9,000 employees’ personal information stored on 12 stolen laptops belonging to major cable company

Monday, August 18th, 2008

Say you work for a large company–seems like a safe bet, right? You often have job security, generous benefits, and many other perks. You’d think that security would extend to your Social Security number and other data, which the company has by virtue of you being its employee. But that security isn’t always a given; in fact, it seldom is if the news is any indication. This, at least, is what workers for a large cable provider based in St. Louis, Mo., have learned.

On Aug. 13, The Associated Press reported on the theft of 12 laptops–yes, 12 of them–from Charter Communications Inc.’s offices. During the week prior to the AP report, just about 9,000 former and current employees received notification from the firm that their Social Security numbers, associated names and birth dates were on the stolen machines. Even so, Charter Communications has “no reason to believe that the information has been or will be used improperly,” according to a company spokesperson quoted in the news report.

But they most surely do.

Any time a laptop computer with thousands of people’s Social Security numbers matched to other identifying information goes missing to thieves, the assumption should be that each and every one of those individuals is at risk of all kinds of fraud at the hands of identity thieves.
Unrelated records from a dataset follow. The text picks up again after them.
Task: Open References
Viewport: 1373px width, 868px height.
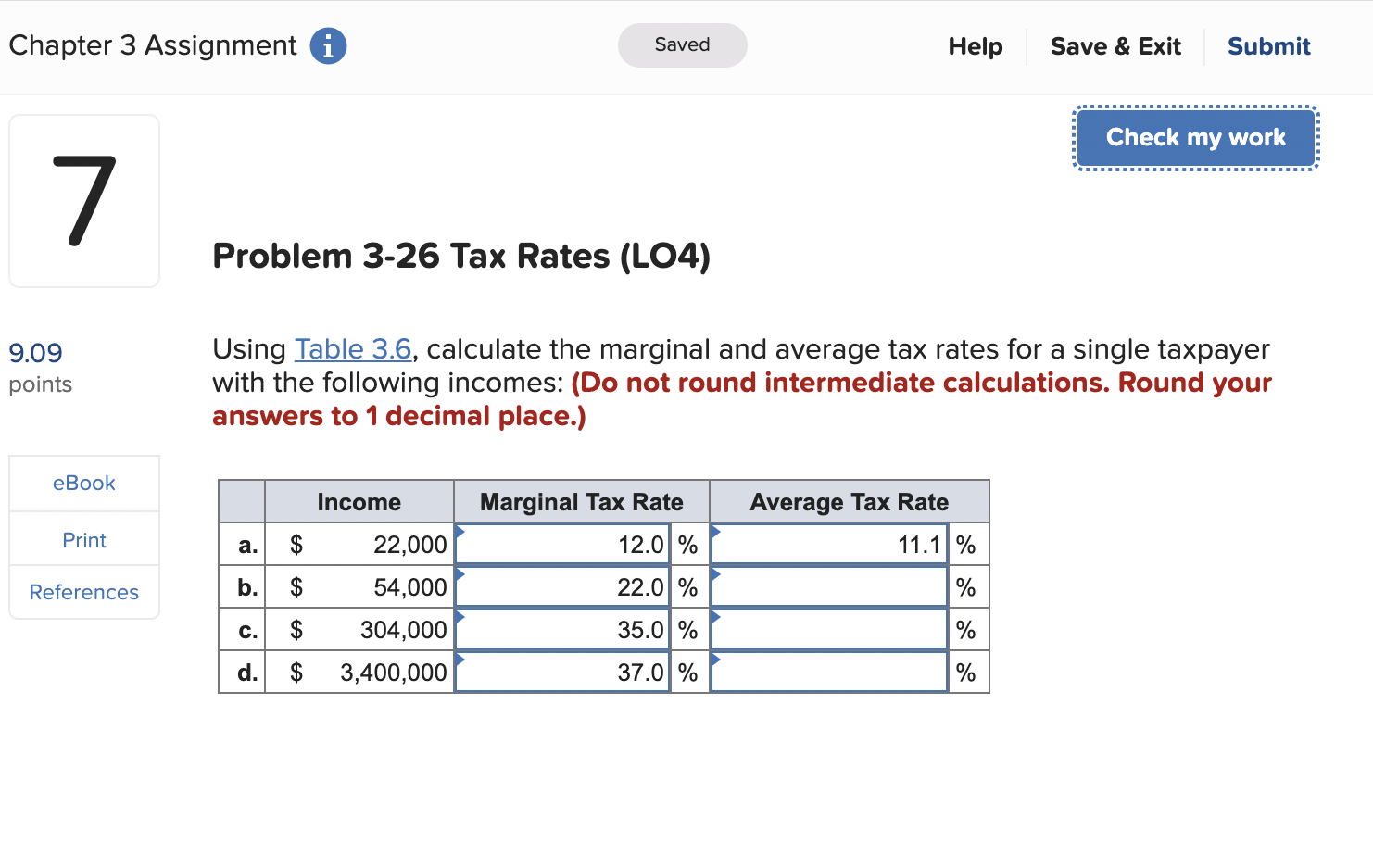Action: point(83,592)
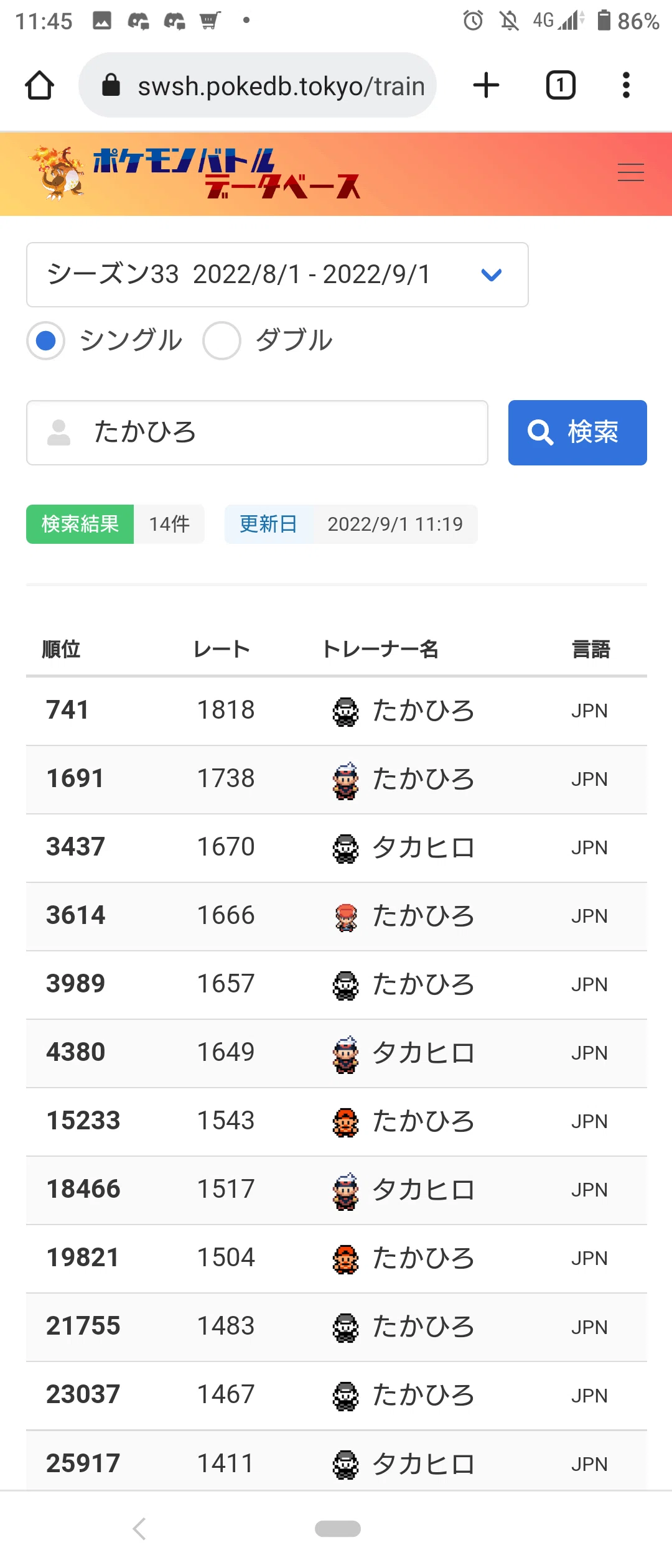Screen dimensions: 672x1568
Task: Open a new tab with the plus icon
Action: (486, 85)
After all, most laptop thieves aren’t stealing the machines just for the hardware. In fact, the hardware is typically of little use to them. Sure, stolen laptops refurbished for the black market can fetch “good coin,” but an identity thief steals a laptop computer from a business because he understands that most firms exercise poor control over the kind of information stored on these machines. The thief knows that he’ll eventually hit the mother lode: a spreadsheet with thousands of employees’ names, Social Security numbers, birth dates, and maybe more — the raw ingredients for identity theft.

Government agency just now notifies 380,000 that their information was on a laptop computer stolen one year ago

Tuesday, August 12th, 2008

We’ve reported on the prevalence of laptop theft in many ways. The crime is rampant, frequently places consumers’ valuable data records in harm’s way, and costs billions. And now we can top off all this with the fact that many organizations seem to take forever to notify those whose data records are on stolen machines that their identities just might be in danger.

Take the recent news from across the pond.

This week, The Irish Times and others are reporting that the country’s Department of Social and Family Affairs lost a laptop computer to theft–a year ago. Furthermore, the agency is apparently just now contacting the social welfare recipients whose personal details were stored on the computer–all 380,000 of them, including about 100,000 whose bank account information was mixed in with the records on the machine.

Is it any wonder that consumers “are dissatisfied with the notification process used by companies following a data breach affecting their personal information,” according to a news release covering recent research from the Ponemon Institute on 1,795 U.S. consumers? The Consumer’s Report Card on Data Breach Notification reveals that more than 55 percent of respondents to the Ponemon survey report receiving notification of a data breach more than one month after the incident. Additionally, 50 percent of respondents rate the timeliness, clarity and quality of these notifications as only fair or poor.

While Ponemon’s research doesn’t specifically explore cases in which victims have waited as long as a year after an event occurs before even learning that the theft indeed happened (and that the incident left their information in peril for all that time), consumers on both sides of the Atlantic probably don’t like the idea. Needless to say, a viable laptop tracking and data recovery solution would have gone a long way in helping Ireland’s social welfare agency to retrieve its own laptop–and, more importantly, other people’s data that just so happened to be on the organization’s mobile computing device.